Ø  Inheritance allows classes to share and reuse behaviors and attributes of all its super classes.
     Types of inheritance      
Ø      Dynamic inheritance. It allows objects to change and evolve over time. Since base classes provide properties and attributes for objects, changing base classes changes the properties and attributes of a class.
Ø  Multiple inheritances. Some object-oriented systems permit a class to inherit its state
(Attributes) and behaviors form more than one super class.

5. What do you mean by polymorphism?
          Polymorphism means that the same operation may behave differently on different classes. Polymorphism allows us to write generic, reusable code more easily, because we can specify general instructions and delegate the implementation details to the objects involved.

6. Explain object relationship and associations?
a. Association represents the relationships between objects and classes.
b. Associations are bidirectional.
c. Cardinality specifies how many instances of one class may relate to a single instance of an associated class.
d. Cardinality constraints the number of related objects and often is described as being “one” or “many”

7. What do you mean by consumer-producer association?
It is also known as client-server association. It uses relationship. It is a one way interaction in which one object requests the service of another object. The object that makes the request is the consumer or client and the object receives the request and provides the service is the producer or server.

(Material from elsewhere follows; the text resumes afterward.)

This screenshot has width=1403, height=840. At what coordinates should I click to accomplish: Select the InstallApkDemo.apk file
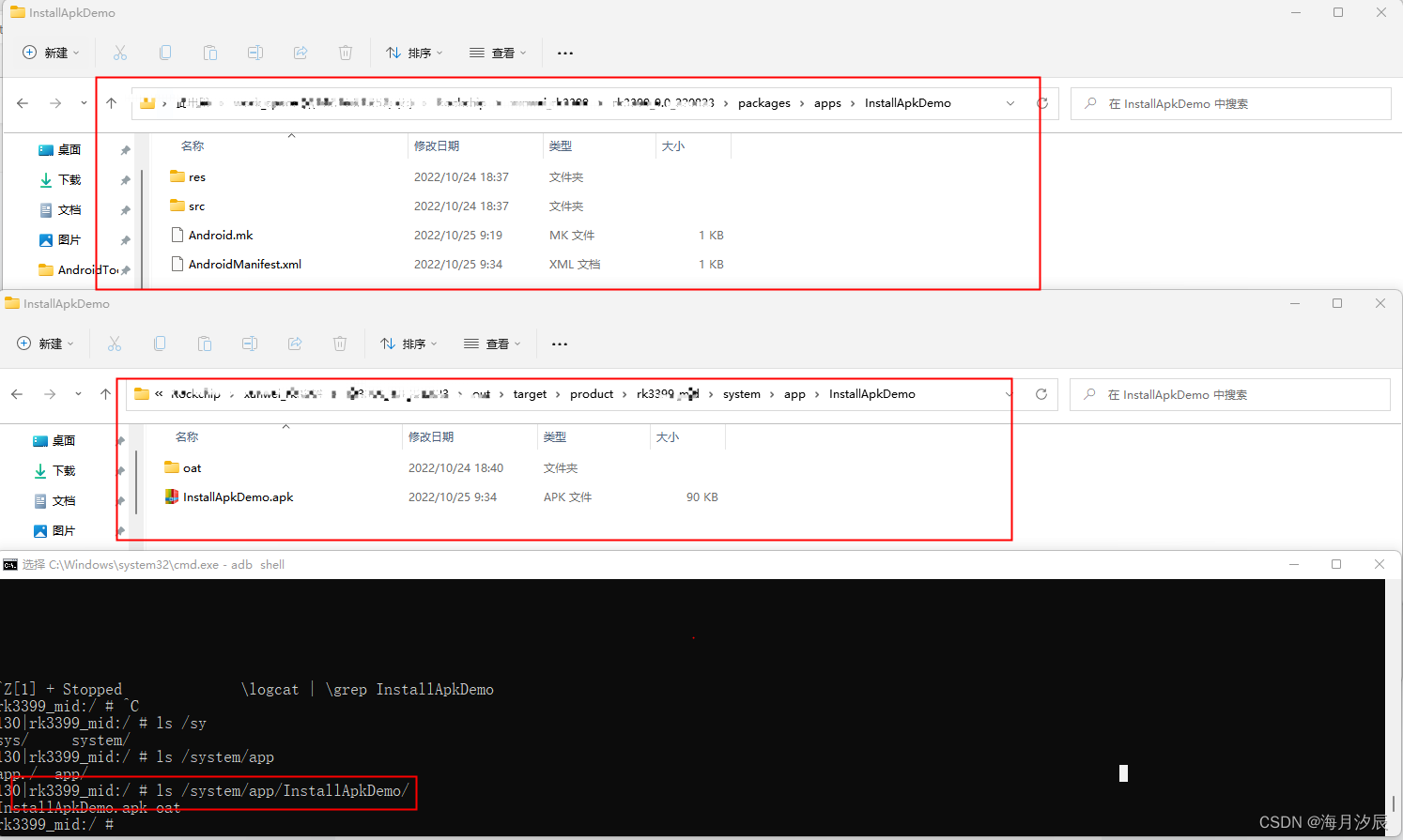[238, 496]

8. Write about static and dynamic binding?
Ø  Static binding
   The process of determining which function to invoke at compiles time is termed as static binding. Static binding optimizes the calls.




Ø  Dynamic binding
The process of determining which functions to invoke at run time are called as dynamic binding. They occur when polymorphic calls are issued. Dynamic binding allows some method invocation decisions to be deferred until the information is known.

9. Define object persistence?
A file or a database can provide support for objects having a longer lifeline, longer than the duration of the process for which they were created. This is called object persistence. An object can persist beyond application session boundaries, during which the object is stored in a file or a database. The object can be retrieved in another application session and will have same state and relationship.

10. Define meta-classes?
If a class is an object, it must belong to a class which is called as meta-class or a class of classes. All the objects are instances of a class and all classes are instances of a meta-class. Meta-classes are used by the compiler.